Sample command line call:
perl ssr.pl fasta.txt > results.txt
This code has been developed for the study of Development of 1000 Microsatellite Markers across the Date Palm (Phoenix dactylifera L.) Genome which won the prize of Khalifa International Date Palm Award as the most Distinguished Research/Studies in 2012 (Winner Book 2012-2013-2014).
- $min_base and $max_base: Minimum and maximum SSR base length (2 and 6 for example, so we are looking after di-, tri-, tetra-, penta-, and hexa- nucleotide repeats).
- $min_repeat: Minimum number of repeats to tag it as SSR (5 for example).
- $max_split: Maximum number of stretches may included in one compound microsatellite (3 for example).
- $max_comp: Maximum length of nucleotides between stretches of microsatellite consists of more than one type of repeat unit (4 for example).
- $max_error_ratio: The maximum percentage of accepted non-repeated nucleotides within the microsatellite motifs (0.20 for example, stands for 20%).
- ID (string): Sequence ID as represented in the FASTA file.
- Category [Simple | Compound]: A microsatellite is referred as “simple”, if a single type of repeat unit repeats several times; a “compound‟ microsatellite consists of stretches of more than one type of repeat unit.

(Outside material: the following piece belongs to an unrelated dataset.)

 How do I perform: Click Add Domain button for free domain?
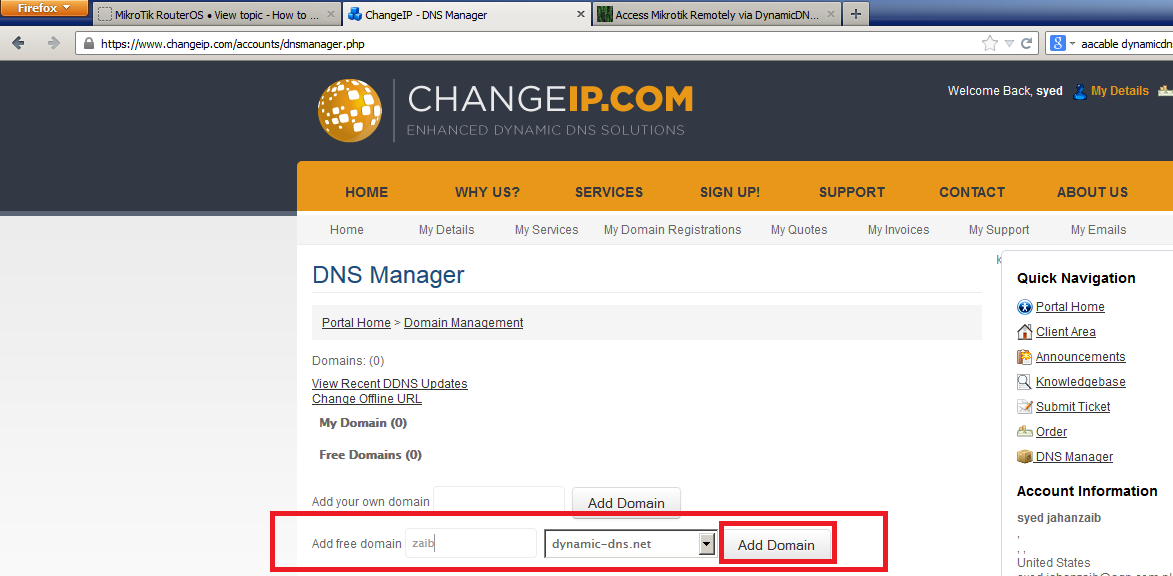(776, 545)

- Base (string): Nucleotide repeats.
- Position (integer): Start position.
- Length (integer): Total length.
- Type [Perfect | Imperfect]: A "perfect" microsatellite does not contain mutations or interruptions; an “imperfect‟ microsatellite contains mutations or interruptions.
- Error (%percentage): The percentage of accepted non-repeated nucleotides within the microsatellite motifs.
- SSR (string): Full detected SSR string.